* PROBLEM STATEMENT: Here is a listing, set out below; repeat its lines from the one with "This screenshot has width=1365, height=623." to the last, both included, and leave out the pictures.

---+---

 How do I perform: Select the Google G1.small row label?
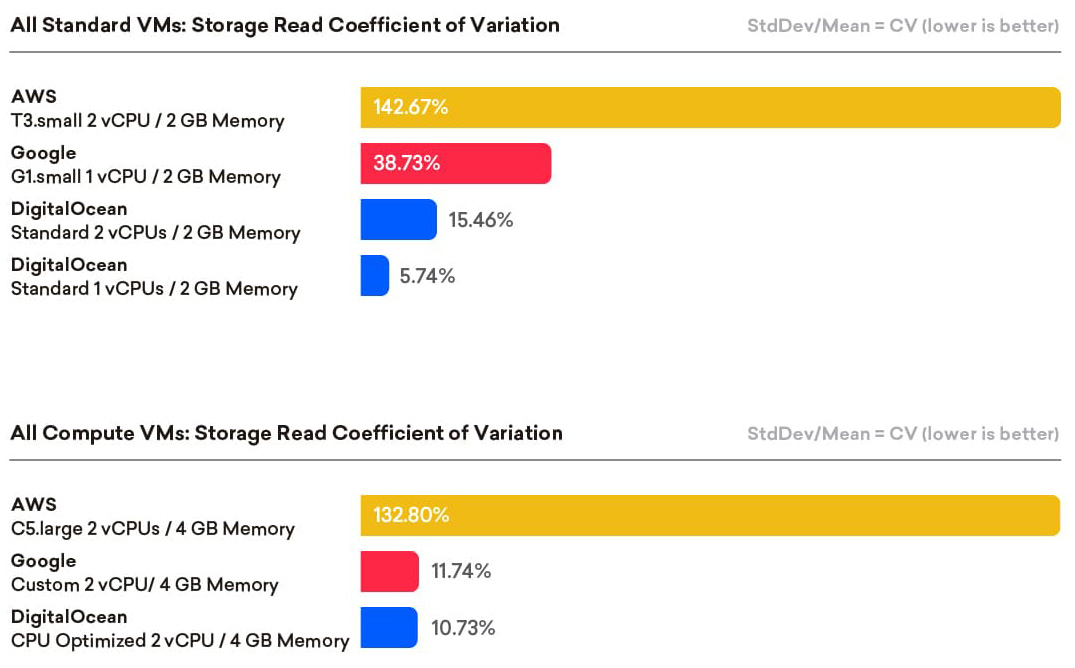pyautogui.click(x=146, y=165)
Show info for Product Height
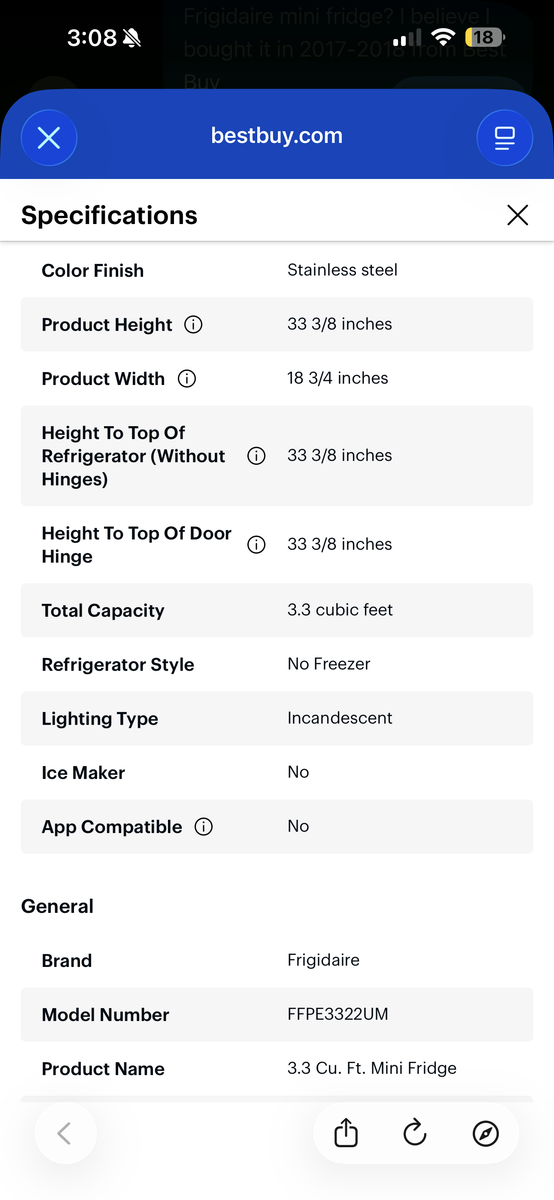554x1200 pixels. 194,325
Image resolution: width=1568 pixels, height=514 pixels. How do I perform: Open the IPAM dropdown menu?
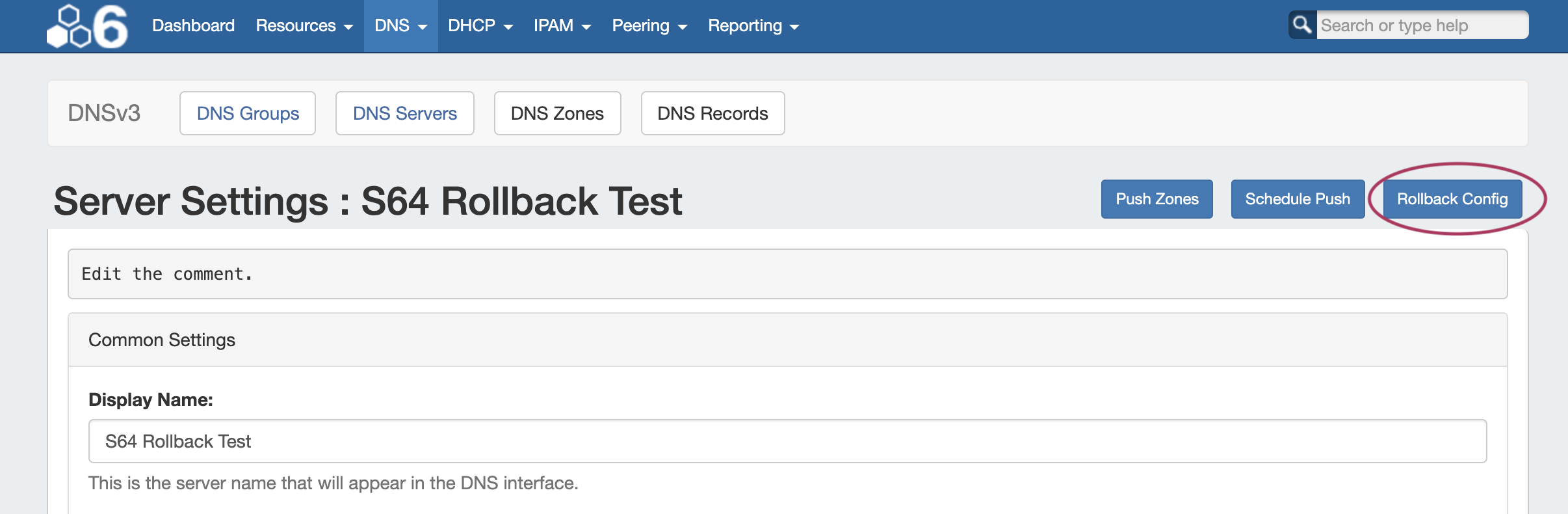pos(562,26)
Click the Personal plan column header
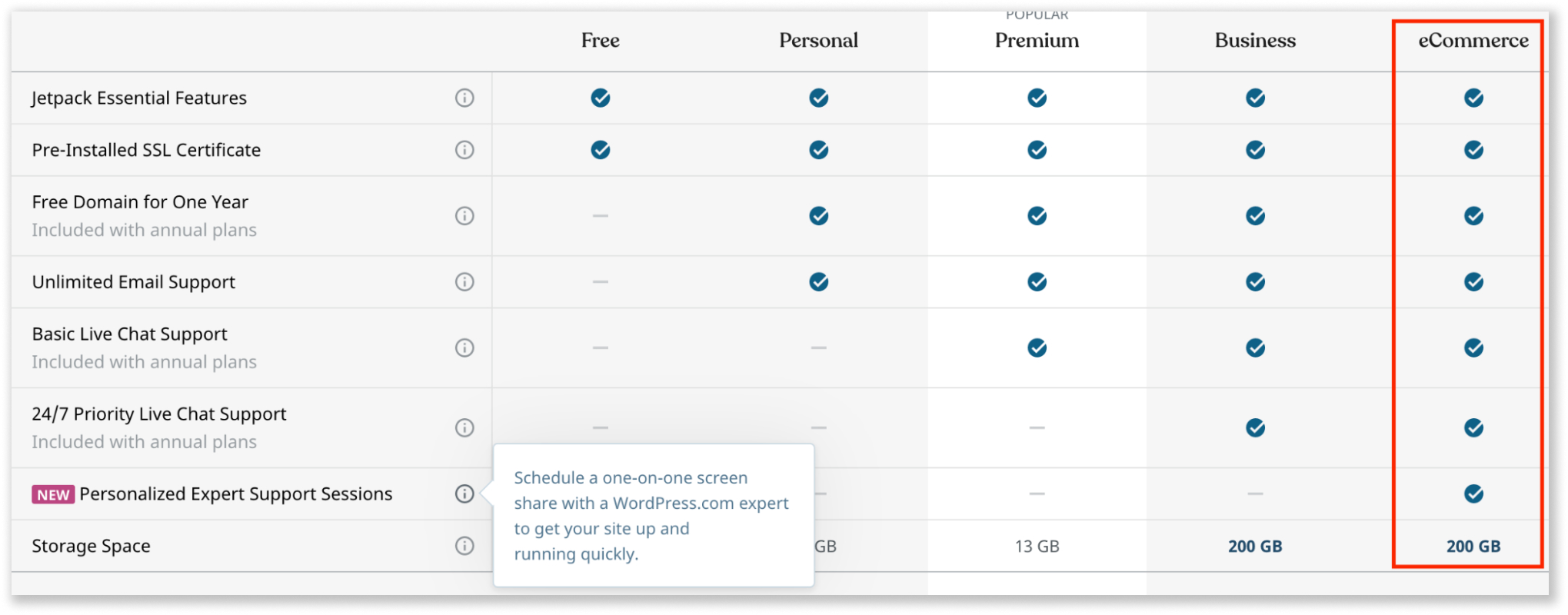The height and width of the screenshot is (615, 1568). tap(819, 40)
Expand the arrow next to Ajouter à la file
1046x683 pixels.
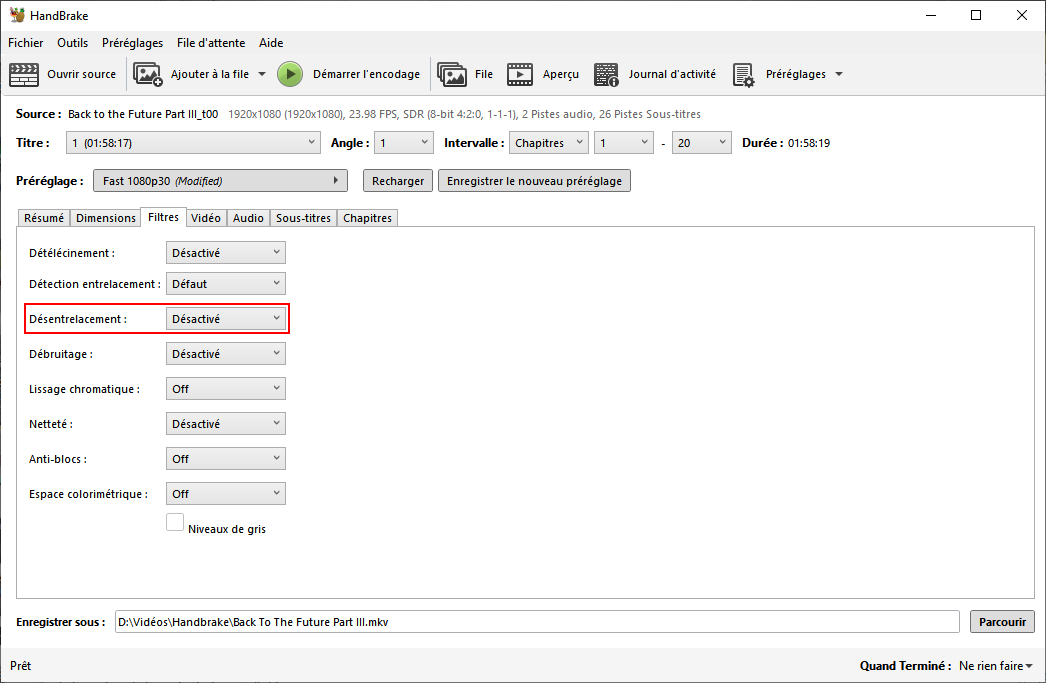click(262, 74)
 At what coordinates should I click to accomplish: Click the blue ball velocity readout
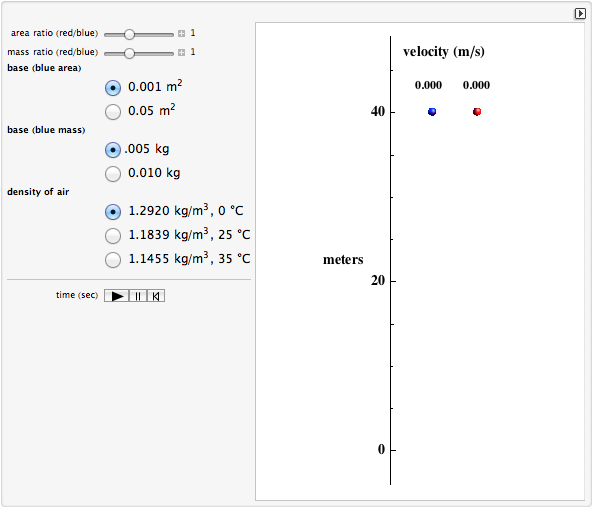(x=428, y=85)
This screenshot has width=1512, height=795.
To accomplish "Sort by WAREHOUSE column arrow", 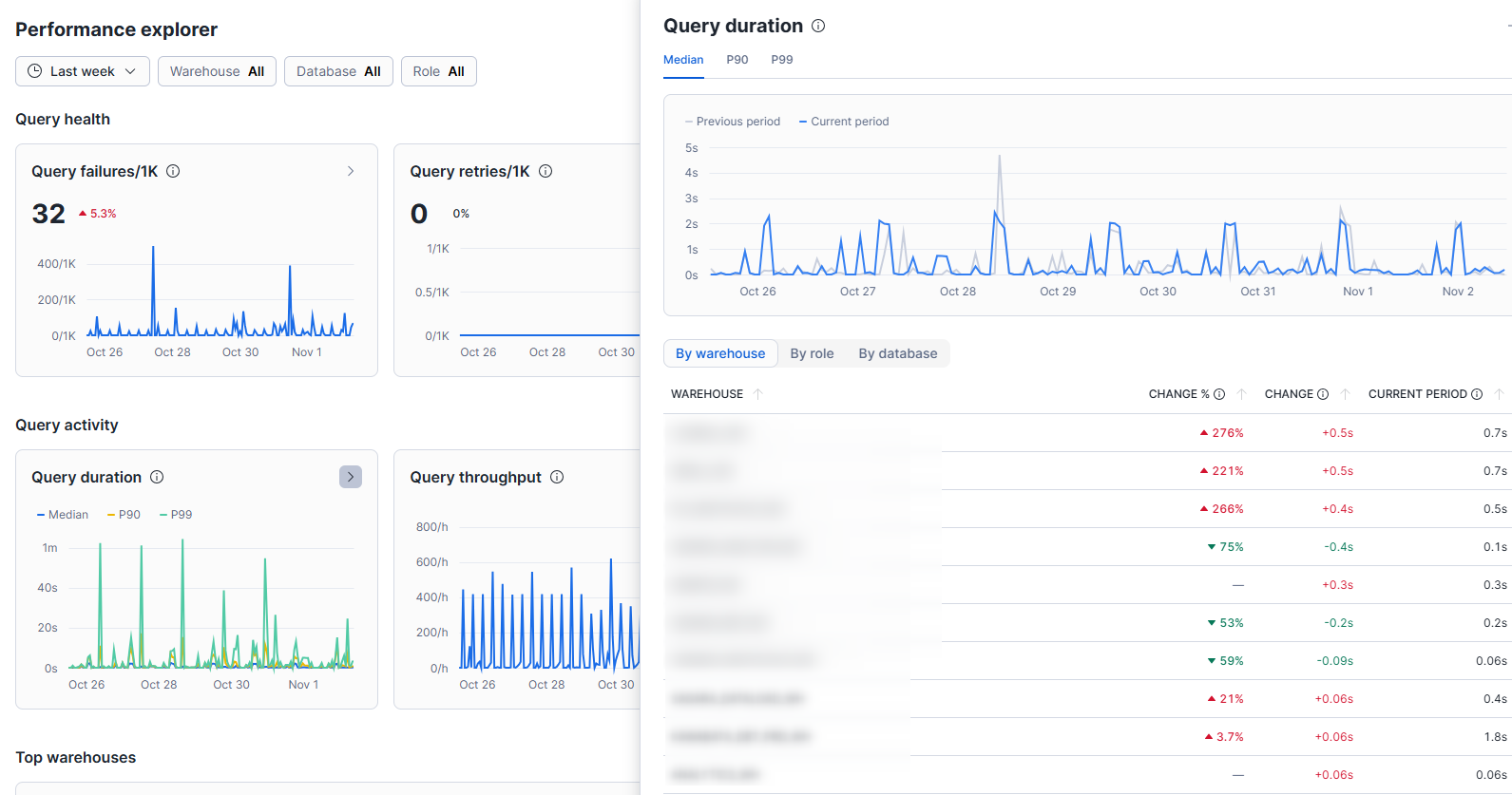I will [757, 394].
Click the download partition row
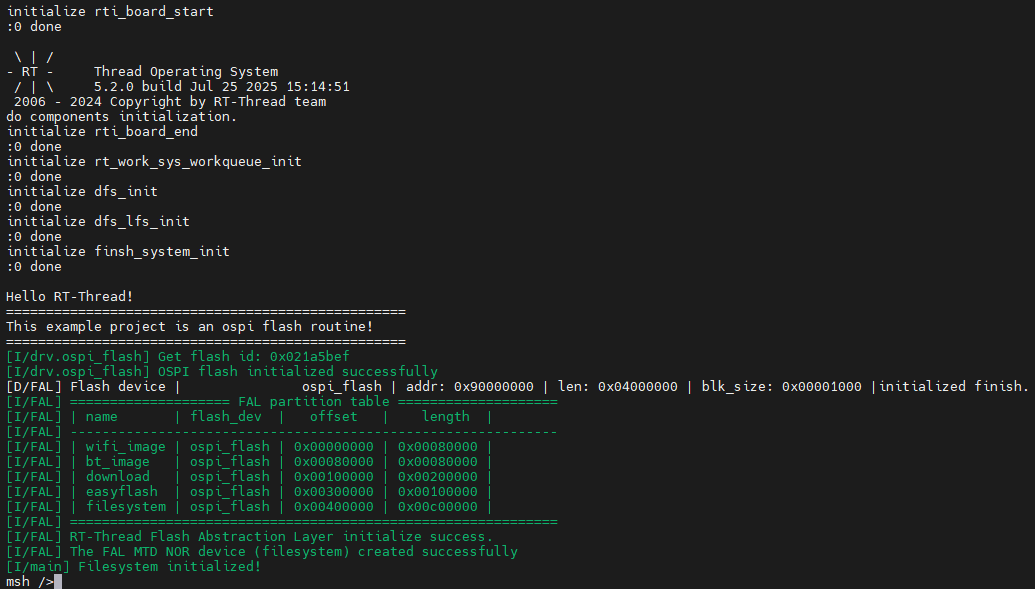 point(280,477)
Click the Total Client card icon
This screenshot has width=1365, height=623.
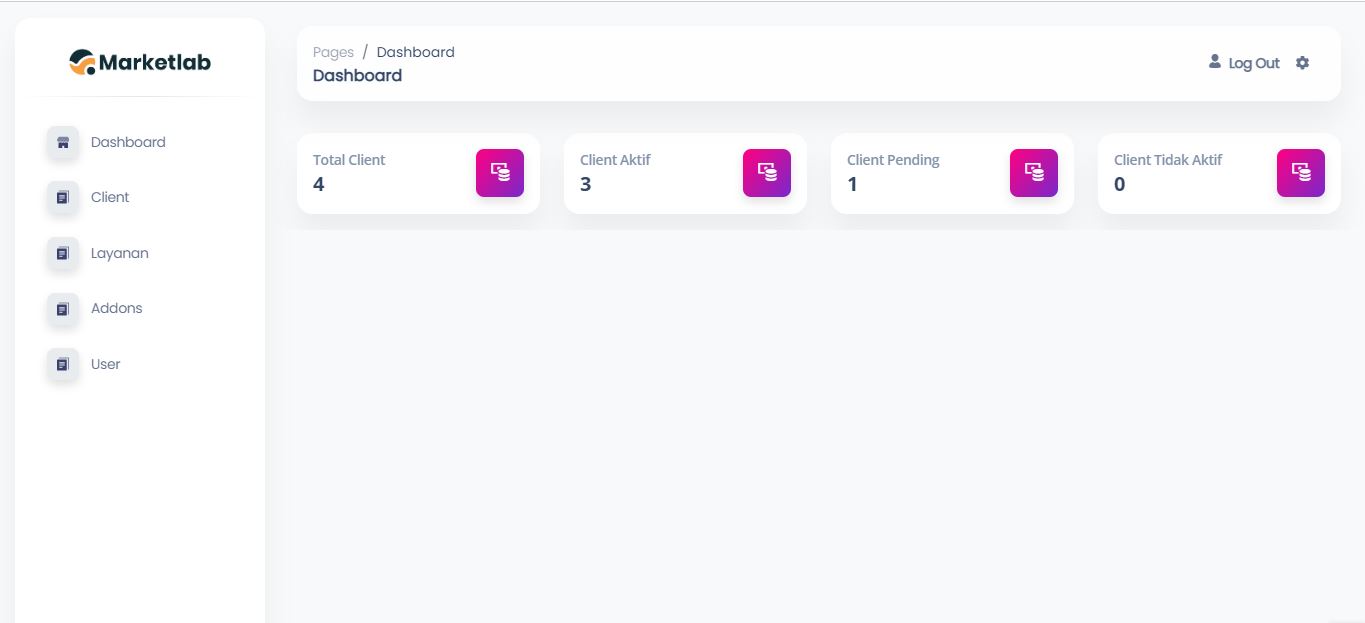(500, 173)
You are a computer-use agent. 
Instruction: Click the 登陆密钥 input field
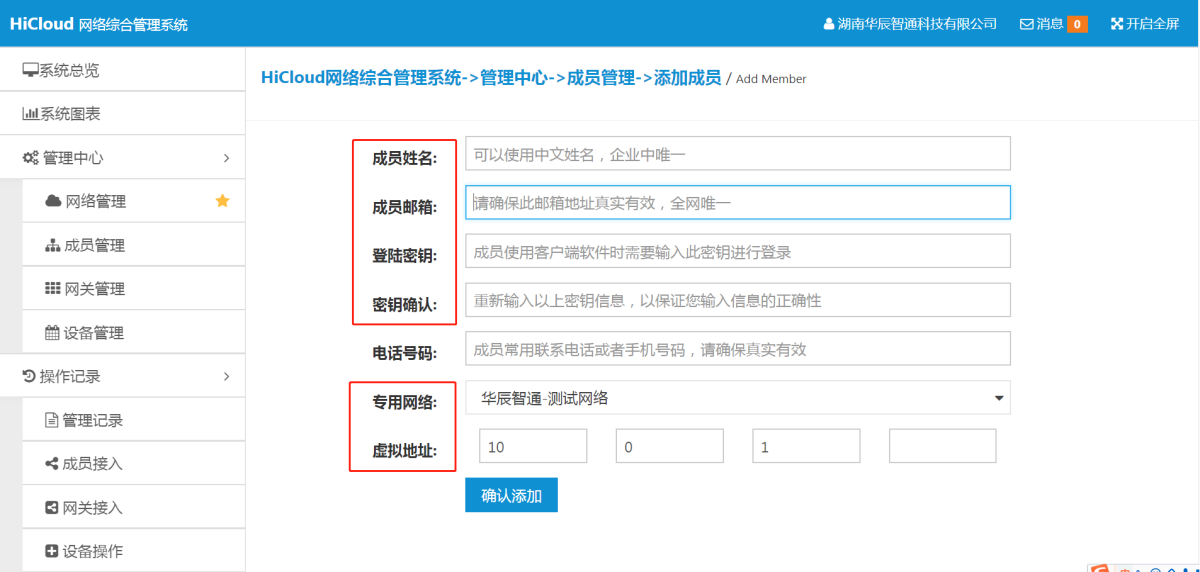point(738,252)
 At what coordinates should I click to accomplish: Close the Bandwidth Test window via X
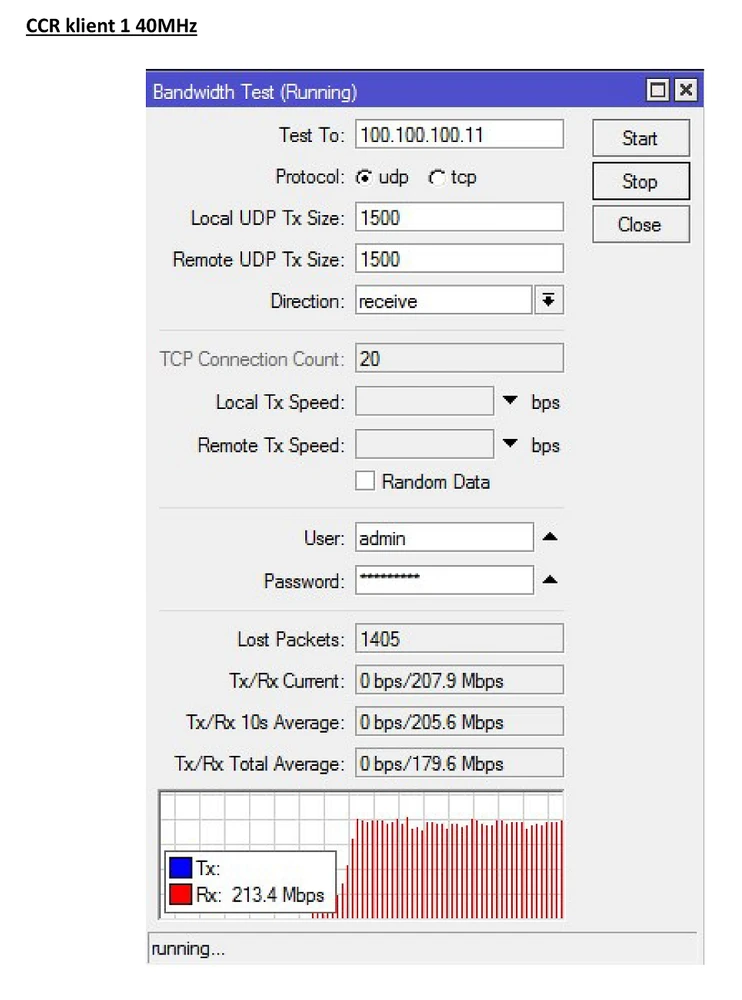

---+---

* ANSWER SPACE:
This screenshot has width=1365, height=623.
(500, 173)
You are a computer-use agent. 
Instruction: Click the 登陆密钥 input field
point(738,252)
 At what coordinates should I click to accomplish: Close the Bandwidth Test window via X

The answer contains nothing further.